The Hotel Metropole was the only public house in Comanche that maintained a conveyance to meet travelers at the station, and that was for the transportation of their baggage only. For a man will follow his belongings and stick to them in one place as well as another, and the proprietor of the Metropole was philosopher enough to know that. So his men with the wagon grabbed all the baggage they could wrench from, lift from under, or pry out of the grasp of travelers when they stepped off the train.

The June party saw their possessions loaded into the wagon, under the loud supervision of Sergeant Schaefer, who had been in that country before and could be neither intimidated, out-sounded, nor bluffed. Then, following their traveling agent-guide, they pushed through the crowds to their quarters.

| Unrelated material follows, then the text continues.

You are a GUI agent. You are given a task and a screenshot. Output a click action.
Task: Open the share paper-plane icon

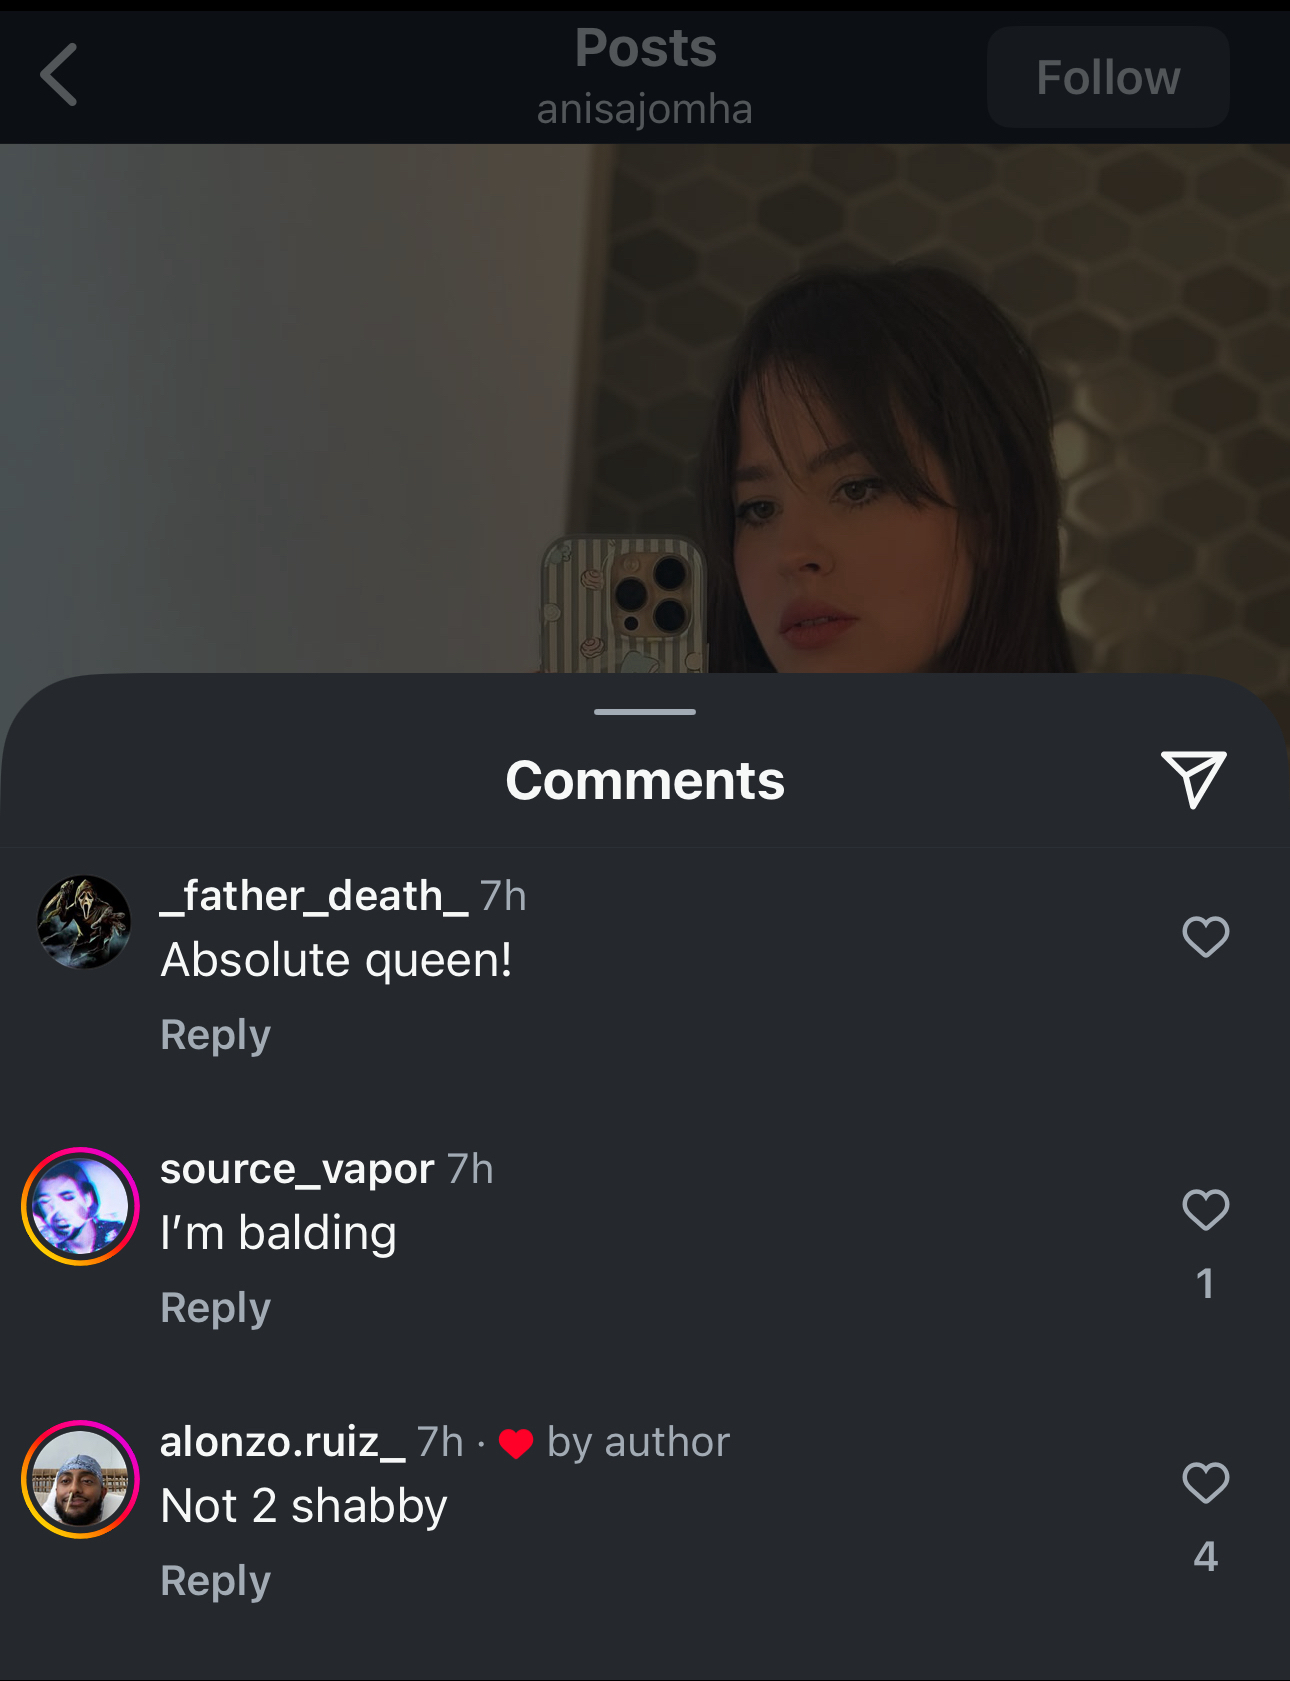[x=1194, y=779]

Fortunate, indeed, they considered themselves when they saw how matters stood in Comanche. There seemed to be two men for every cot in the place. Of women there were few, and June’s mother shuddered when she thought of what they would have been obliged to face if they hadn’t been so lucky as to get a tent to themselves.

“I never would have got off that train!” she declared. “No, I never would have brought my daughter into any such unprotected place as this!”

Mrs. Reed looked around her severely, for life was starting to lift its head again in Comanche after the oppression of the afternoon’s heat.

Mrs. Mann smiled. She was beginning to take a comprehensive account of the distance between Wyoming and the town near Boston where the miller toiled in the gloom of his mill.

“I think it’s perfectly lovely and romantic!” said she.